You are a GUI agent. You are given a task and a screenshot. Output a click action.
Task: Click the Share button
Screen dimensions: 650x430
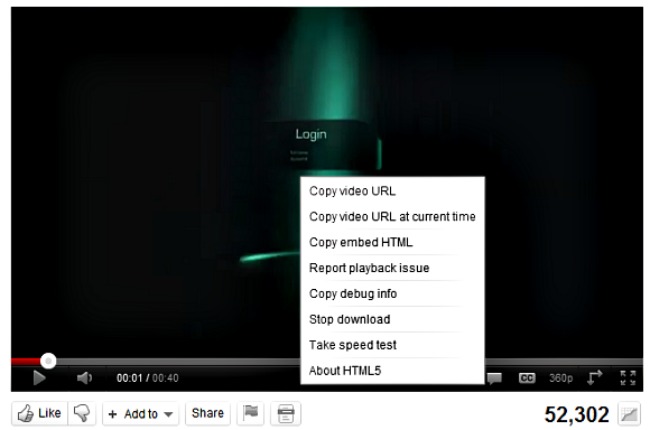coord(207,413)
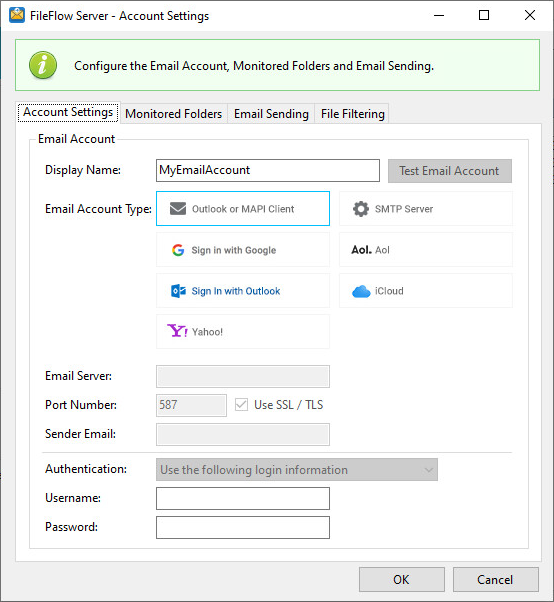The width and height of the screenshot is (554, 602).
Task: Choose the SMTP Server gear icon
Action: coord(361,209)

---------------

= EXERCISE AIM =
Copy the lines above word for word, omitting the pictures.

= RESPONSE TO THIS TASK =
You are a GUI agent. You are given a task and a screenshot. Output a click action.
Task: Click the Share button
Screen dimensions: 650x430
coord(207,413)
The width and height of the screenshot is (554, 602).
Task: Choose the SMTP Server gear icon
Action: coord(361,209)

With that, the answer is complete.